Execution
- 1Position the patient sitting and support the forearm and hand so the patient remains relaxed.
- 2Passively test forearm pronation and supination, then wrist flexion, extension, radial deviation, and ulnar deviation.
- 3Stabilize the forearm or carpal region as needed to isolate the movement being tested.
- 4Record pain, available range, end feel, crepitus, clunk, and whether the movement differs from the opposite side.
- 5Interpret passive restriction with the expected wrist capsular pattern and the active movement findings.
Positive outcome
Abnormal findings: painful passive range, asymmetry, abnormal end feel, crepitus, or restriction.
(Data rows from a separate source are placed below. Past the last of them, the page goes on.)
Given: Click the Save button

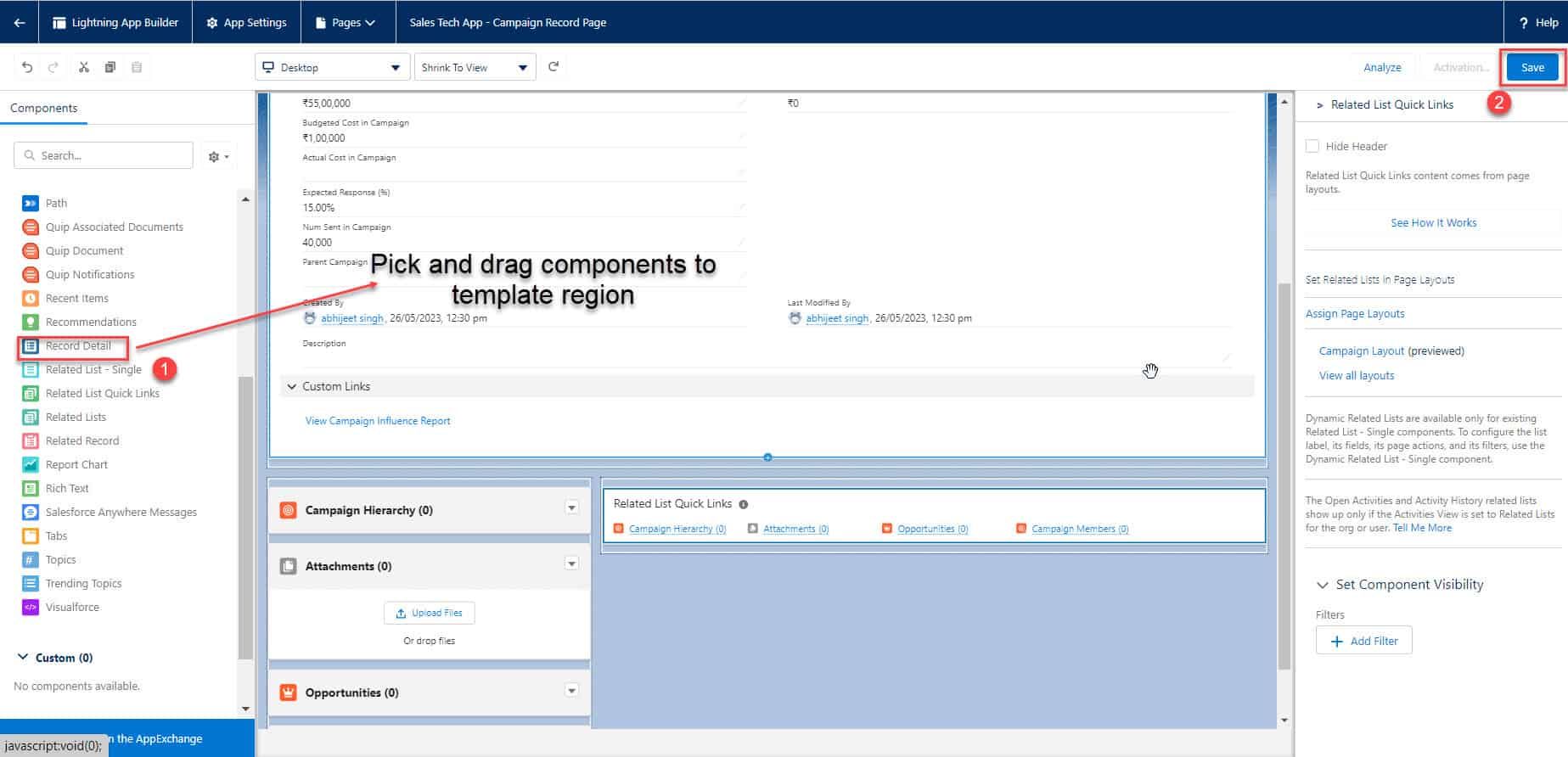Looking at the screenshot, I should 1532,67.
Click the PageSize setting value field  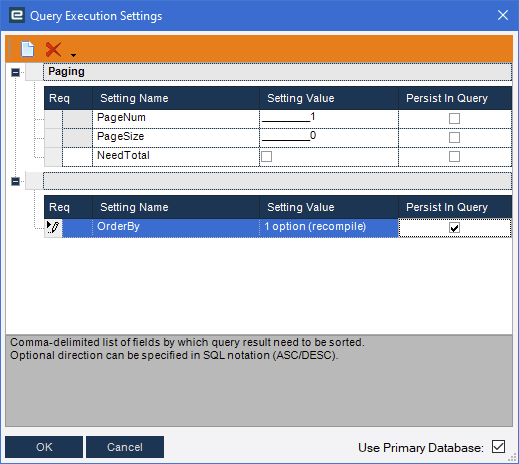[x=329, y=138]
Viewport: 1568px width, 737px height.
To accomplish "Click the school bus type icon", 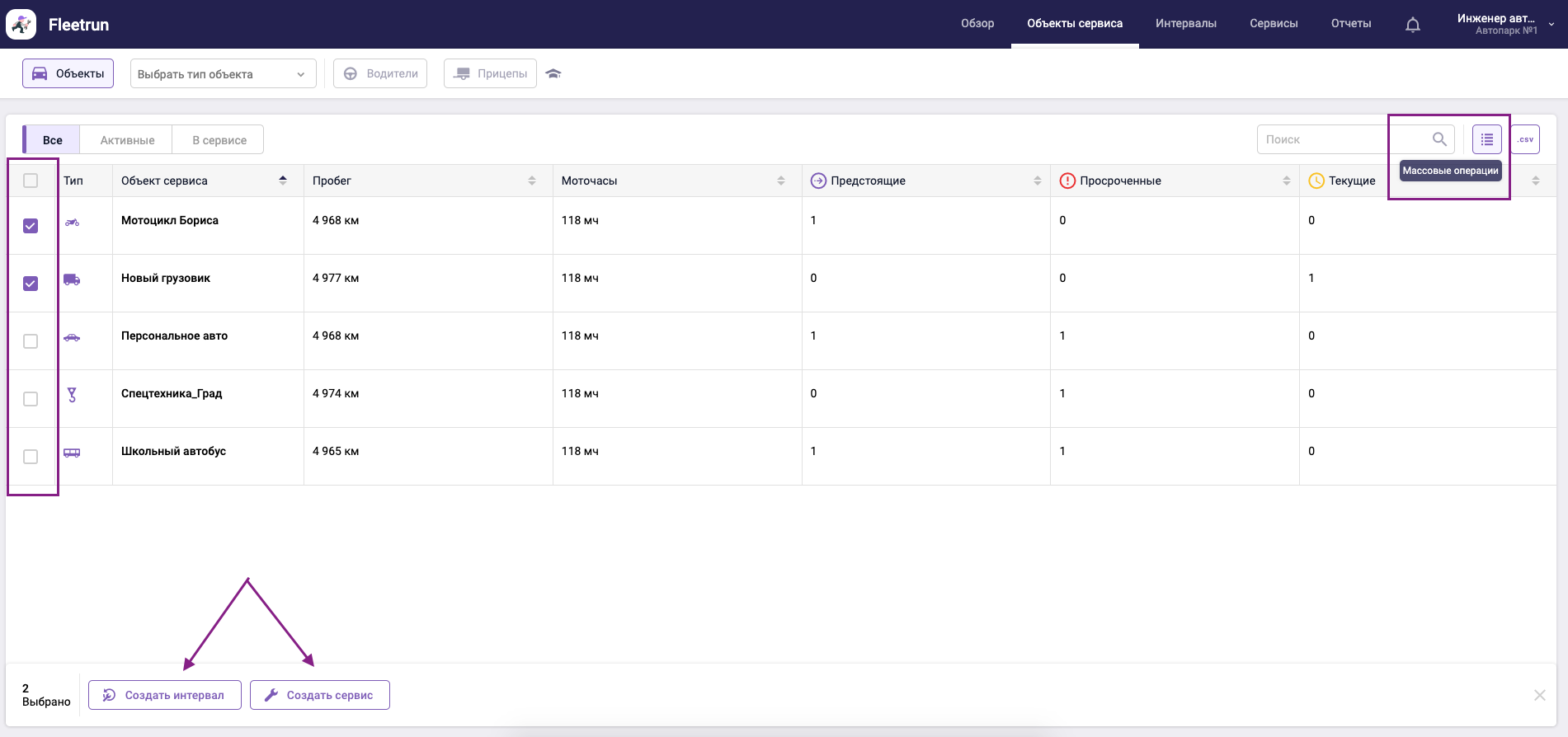I will point(73,453).
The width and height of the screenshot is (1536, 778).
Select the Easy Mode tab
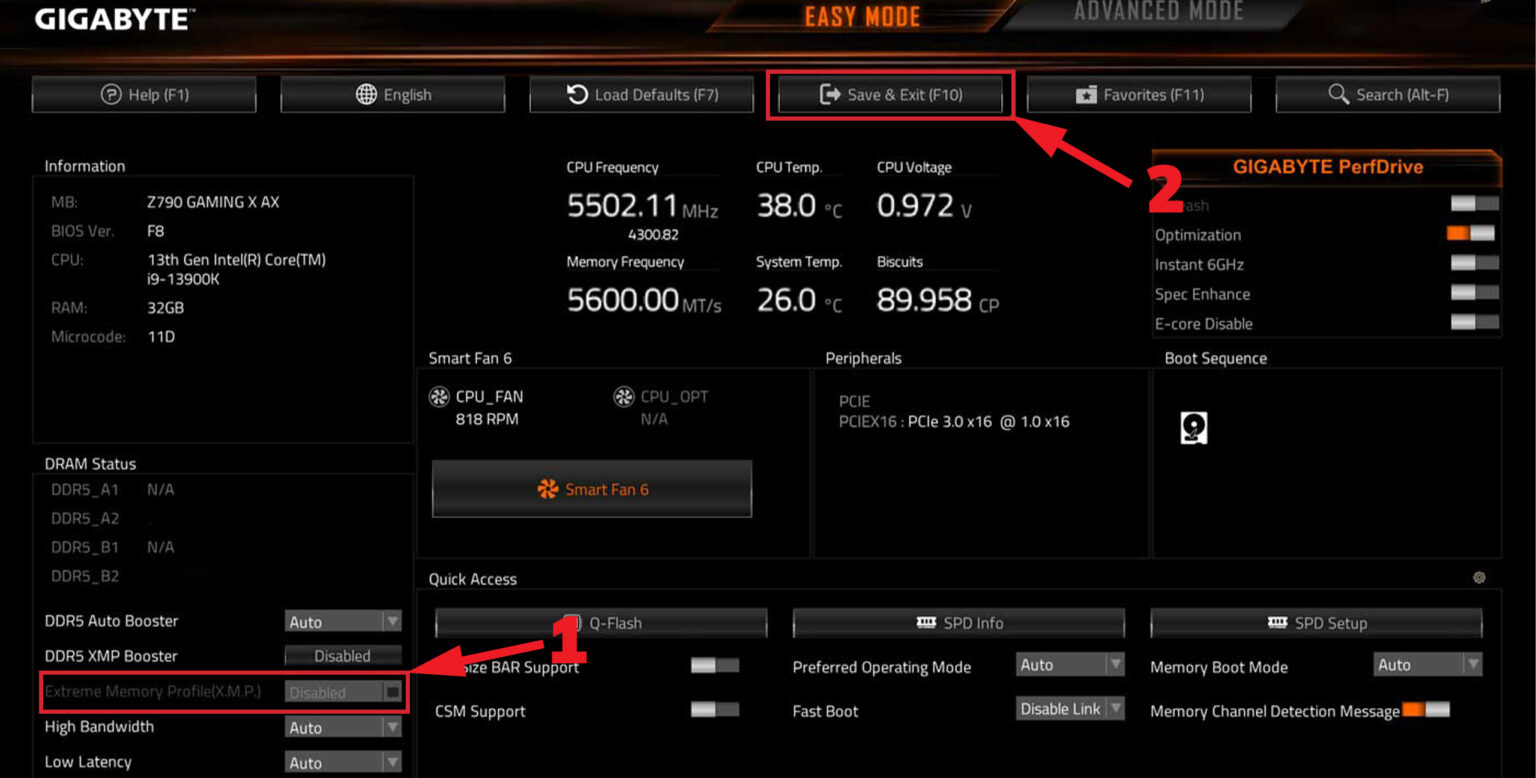[862, 16]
Expected end-feels- Pronation: tissue stretch
- Supination: tissue stretch
- Flexion: tissue stretch
- Extension: tissue stretch
- Radial deviation: bone-to-bone
- Ulnar deviation: bone-to-bone
Wrist capsular pattern: flexion and extension equally limited. Radioulnar joint pattern: pronation and supination equally limited. Dose overpressure carefully as hand or wrist pain is easily irritated.
CommentPROM separates patient-controlled limitation from passive joint, capsular, ligament, or soft-tissue restriction. Magee notes that hand or wrist pain can be irritated by passive testing, so the examiner should dose overpressure carefully. Passive findings do not diagnose a specific lesion without matching history and special-test findings.